Ama kazın ayağı öyle değilmiş. Bunu, yayıla yayıla şu CAPTCHA kodunu GUBEN’ime yamayım diye GUBEN’i lokalde çalıştırmaya teşebbüs edince anladım. Kod bir güzel Apache’yi uzaya gönderiyor, bekle bekle gelmiyor, bilgisayar da bir süre sonra küsüyor, yanıt vermemeye başlıyor. Sonunda aldım elime bir echo “lala”;exit; satırı, koydum copy kaşesine, adım adım ilerlemeye başladım kilitlenme oluncaya kadar. Nihayet buldum. HANGİ İNSAN EVLADI TIMESTAMP formatını YYYYMMDDHHMMSS’dan küt diye YYYY-MM-DD HH:MM:SS formatına çevirir ve eski sürüme destek kapısını aralamaz? Tabii hal böyle olunca, benim bütün substr fonksiyonlarım saçmalamaya başladı. Ha, bir de ya bu MySQL’de hasıl olmuş, ya da phpmyadmin’i de son sürüme yükselttim, o yüzden fark etmeye başladım, bir COLLATION diye baş ağrısı çıkartmışlar. Benim bilgisayar ki Türkçe klavyeli İngilizce işletim sistemli bilgisayar, veritabanlarımın İSVEÇÇE olduğunu bas bas bağırıyor, ne desem dönmedi kararından. Böylelikle Amerikan aksanlı Türkçe konuşan bir işletim sistemim ve boş zamanlarında kendi aralarında İsveççe konuşmayı tercih eden blog girişlerim var. Hayır, İsveç candır, hiçbir şeyi olmasa bile Nina’sı var, ABBA’yı çıkartmış, Ace of Base cabası, ona bir şey demeyeceğim ama zorrr geliyor belli bir yaştan sonra, değil mi canım…

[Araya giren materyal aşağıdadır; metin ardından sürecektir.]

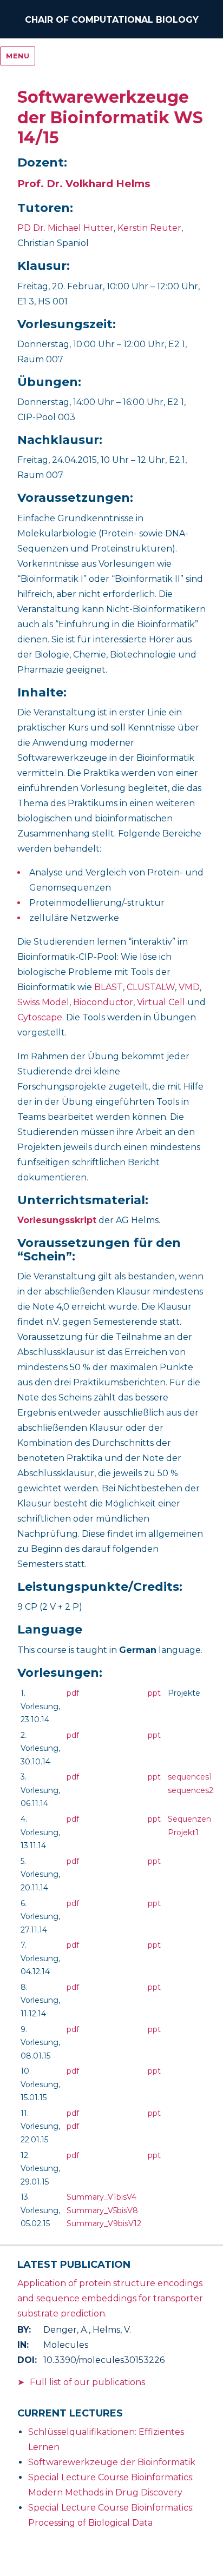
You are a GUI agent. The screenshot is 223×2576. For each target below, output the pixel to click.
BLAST (108, 987)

Şimdi ne yapacağımı merak edenlere: paşa paşa bana birkaç boy büyük gelen MySQL 5’i kaldıracağım, 4.1 öncesine gideceğim; kimse kusura kalmasın. Bilgisayara da fazla program yüklemeyeyim de, bir ara müsait olunca güzel güzel WinXPTur kurayım.